Assigned task:
In the records that follow, show each line where the word "computer" is present.

Input data:
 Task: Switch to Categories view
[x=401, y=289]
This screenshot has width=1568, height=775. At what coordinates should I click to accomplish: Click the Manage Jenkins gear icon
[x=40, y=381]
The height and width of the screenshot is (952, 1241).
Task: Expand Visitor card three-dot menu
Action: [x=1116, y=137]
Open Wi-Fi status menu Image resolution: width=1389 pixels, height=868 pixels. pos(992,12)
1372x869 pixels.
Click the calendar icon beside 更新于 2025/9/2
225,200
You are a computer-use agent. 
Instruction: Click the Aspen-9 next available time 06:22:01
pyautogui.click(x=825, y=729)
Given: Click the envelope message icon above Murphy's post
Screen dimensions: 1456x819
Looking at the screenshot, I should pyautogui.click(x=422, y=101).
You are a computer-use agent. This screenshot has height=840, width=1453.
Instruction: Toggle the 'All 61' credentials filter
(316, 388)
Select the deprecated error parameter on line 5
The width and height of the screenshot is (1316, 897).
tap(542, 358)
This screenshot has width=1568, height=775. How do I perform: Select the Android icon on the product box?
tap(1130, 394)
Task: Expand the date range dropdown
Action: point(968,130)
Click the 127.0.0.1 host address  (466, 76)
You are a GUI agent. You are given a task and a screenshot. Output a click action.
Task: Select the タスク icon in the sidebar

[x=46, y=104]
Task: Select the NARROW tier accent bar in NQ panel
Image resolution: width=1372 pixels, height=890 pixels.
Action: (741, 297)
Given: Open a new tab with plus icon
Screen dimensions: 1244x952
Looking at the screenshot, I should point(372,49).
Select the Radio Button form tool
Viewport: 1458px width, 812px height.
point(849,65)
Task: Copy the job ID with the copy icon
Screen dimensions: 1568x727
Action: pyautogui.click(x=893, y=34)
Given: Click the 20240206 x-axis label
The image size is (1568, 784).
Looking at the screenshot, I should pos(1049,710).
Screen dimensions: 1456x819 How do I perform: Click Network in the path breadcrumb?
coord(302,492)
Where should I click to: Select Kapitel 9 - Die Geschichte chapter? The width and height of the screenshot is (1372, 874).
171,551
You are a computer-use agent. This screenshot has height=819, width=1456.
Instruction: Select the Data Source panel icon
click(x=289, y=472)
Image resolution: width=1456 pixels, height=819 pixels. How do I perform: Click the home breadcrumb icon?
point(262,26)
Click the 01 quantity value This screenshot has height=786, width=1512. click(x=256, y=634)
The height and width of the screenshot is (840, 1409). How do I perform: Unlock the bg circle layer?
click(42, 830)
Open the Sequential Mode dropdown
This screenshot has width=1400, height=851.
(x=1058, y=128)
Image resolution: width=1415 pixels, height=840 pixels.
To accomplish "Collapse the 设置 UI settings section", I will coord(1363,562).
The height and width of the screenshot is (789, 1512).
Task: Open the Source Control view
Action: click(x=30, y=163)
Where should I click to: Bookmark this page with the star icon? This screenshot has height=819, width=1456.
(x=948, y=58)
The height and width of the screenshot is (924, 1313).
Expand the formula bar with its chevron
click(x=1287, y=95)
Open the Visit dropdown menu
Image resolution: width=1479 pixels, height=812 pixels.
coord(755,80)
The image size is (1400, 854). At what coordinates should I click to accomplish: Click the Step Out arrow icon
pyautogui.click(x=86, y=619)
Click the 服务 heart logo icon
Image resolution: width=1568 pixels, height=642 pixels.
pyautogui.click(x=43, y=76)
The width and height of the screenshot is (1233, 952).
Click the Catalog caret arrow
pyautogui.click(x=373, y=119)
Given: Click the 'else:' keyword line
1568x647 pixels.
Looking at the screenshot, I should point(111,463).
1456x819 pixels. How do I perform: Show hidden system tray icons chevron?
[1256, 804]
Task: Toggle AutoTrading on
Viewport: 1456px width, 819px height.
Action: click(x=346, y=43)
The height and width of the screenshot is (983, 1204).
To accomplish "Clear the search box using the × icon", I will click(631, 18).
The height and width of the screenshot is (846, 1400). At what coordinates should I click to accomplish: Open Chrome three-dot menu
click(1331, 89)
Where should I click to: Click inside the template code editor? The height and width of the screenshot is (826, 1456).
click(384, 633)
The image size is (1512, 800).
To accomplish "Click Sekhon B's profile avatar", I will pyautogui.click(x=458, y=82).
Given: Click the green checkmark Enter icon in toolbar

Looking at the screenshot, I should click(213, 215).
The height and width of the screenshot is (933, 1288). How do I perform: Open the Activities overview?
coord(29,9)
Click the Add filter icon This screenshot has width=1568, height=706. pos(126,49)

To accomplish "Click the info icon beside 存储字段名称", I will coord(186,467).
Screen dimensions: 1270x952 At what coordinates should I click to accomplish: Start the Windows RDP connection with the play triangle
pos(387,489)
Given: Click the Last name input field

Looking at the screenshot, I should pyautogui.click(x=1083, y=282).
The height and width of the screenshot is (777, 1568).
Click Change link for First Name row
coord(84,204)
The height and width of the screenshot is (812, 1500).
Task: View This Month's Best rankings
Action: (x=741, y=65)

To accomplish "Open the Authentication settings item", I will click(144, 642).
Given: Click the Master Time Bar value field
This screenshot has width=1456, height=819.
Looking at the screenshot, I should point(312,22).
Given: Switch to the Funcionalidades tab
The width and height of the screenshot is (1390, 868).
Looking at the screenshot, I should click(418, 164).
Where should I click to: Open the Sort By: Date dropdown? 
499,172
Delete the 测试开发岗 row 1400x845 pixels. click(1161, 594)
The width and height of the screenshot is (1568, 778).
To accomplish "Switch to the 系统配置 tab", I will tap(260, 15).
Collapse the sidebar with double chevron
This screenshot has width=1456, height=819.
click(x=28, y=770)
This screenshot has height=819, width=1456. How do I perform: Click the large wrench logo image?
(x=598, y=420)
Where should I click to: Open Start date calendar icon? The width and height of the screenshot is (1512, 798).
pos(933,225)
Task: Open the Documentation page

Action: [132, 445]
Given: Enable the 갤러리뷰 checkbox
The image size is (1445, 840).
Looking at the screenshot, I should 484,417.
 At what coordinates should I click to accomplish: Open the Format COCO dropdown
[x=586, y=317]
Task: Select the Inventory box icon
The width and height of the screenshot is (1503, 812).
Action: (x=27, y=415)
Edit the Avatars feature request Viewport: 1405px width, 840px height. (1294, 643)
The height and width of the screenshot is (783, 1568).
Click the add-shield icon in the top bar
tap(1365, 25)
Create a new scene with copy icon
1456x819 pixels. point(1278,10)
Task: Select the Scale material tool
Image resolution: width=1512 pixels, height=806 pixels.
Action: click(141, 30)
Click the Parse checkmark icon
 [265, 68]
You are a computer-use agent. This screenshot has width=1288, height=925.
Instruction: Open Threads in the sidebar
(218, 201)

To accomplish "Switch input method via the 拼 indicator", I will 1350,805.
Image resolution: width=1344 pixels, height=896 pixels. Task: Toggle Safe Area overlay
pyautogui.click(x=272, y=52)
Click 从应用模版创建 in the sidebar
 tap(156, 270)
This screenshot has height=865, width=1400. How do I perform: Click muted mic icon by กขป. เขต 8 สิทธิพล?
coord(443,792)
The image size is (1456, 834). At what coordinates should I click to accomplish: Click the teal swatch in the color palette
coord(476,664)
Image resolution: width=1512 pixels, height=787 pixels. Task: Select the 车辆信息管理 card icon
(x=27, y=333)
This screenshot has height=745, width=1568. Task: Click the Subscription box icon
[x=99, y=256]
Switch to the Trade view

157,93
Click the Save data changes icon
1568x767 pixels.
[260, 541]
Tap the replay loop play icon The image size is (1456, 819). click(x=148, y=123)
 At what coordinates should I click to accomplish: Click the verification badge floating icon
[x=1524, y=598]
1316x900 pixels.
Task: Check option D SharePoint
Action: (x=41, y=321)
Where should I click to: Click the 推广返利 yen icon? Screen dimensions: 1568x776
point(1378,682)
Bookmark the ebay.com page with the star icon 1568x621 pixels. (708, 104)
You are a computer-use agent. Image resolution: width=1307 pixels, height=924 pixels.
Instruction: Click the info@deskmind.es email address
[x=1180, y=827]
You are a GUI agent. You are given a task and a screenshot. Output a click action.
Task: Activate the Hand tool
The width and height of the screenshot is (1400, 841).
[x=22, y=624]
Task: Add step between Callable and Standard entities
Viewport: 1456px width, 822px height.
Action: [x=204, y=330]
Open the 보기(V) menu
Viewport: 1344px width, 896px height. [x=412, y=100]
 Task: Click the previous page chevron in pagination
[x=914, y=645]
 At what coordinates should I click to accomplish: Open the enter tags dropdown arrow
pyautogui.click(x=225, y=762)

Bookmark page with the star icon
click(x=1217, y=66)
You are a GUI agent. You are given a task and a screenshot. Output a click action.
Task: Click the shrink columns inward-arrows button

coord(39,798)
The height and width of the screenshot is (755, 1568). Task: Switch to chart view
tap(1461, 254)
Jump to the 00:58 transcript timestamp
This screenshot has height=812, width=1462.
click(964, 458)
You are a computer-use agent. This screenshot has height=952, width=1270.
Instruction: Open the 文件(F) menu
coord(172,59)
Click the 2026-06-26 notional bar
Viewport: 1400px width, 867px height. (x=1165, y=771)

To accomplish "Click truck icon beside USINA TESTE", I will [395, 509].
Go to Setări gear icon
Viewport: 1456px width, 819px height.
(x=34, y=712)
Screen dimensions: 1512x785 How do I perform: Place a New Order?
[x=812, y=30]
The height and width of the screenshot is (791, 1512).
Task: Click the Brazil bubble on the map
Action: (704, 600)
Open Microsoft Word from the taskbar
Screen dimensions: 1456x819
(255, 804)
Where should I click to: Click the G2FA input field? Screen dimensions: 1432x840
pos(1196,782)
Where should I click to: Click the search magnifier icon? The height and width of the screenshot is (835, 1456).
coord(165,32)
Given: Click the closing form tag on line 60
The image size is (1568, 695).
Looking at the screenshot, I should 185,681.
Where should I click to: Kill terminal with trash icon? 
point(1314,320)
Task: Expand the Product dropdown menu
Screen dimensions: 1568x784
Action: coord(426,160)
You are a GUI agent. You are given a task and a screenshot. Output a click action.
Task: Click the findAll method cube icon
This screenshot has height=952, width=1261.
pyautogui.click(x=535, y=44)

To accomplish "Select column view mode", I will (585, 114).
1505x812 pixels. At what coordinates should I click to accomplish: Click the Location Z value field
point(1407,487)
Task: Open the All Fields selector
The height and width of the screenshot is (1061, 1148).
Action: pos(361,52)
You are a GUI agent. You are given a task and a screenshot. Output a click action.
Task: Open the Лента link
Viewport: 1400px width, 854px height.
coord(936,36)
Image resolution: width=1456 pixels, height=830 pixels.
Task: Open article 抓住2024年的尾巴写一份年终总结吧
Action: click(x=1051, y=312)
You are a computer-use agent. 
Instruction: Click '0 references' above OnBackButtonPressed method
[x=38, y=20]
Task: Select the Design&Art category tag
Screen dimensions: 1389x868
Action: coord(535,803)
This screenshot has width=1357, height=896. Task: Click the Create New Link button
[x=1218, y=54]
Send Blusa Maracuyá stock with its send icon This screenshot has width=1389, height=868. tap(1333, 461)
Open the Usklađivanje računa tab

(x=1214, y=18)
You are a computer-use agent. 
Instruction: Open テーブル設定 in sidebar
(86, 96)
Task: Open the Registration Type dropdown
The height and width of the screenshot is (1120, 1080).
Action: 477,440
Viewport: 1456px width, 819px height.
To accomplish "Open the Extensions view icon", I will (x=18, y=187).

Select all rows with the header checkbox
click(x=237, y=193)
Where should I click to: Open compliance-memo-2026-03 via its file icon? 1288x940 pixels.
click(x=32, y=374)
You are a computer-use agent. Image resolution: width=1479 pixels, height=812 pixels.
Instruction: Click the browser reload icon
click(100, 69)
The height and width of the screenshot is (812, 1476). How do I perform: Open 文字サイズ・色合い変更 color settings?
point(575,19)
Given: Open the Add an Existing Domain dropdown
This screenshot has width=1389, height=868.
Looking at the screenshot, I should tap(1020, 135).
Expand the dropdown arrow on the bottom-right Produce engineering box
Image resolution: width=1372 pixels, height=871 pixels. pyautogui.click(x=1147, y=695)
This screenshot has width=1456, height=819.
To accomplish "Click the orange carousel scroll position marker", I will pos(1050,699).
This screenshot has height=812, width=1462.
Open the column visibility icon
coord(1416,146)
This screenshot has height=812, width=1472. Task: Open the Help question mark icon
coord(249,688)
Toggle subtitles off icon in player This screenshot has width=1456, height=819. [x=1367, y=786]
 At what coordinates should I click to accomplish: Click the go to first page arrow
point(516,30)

Answer section:
You are a computer-use agent. 
You are a computer-use agent. This screenshot has height=840, width=1453.
You are a computer-use agent. This screenshot has height=819, width=1456.
You are a computer-use agent. This screenshot has width=1288, height=925.
You are a computer-use agent. Image resolution: width=1307 pixels, height=924 pixels.
You are a computer-use agent. This screenshot has height=952, width=1270.
You are a computer-use agent. 
You are a computer-use agent. 
You are a computer-use agent. Image resolution: width=1479 pixels, height=812 pixels.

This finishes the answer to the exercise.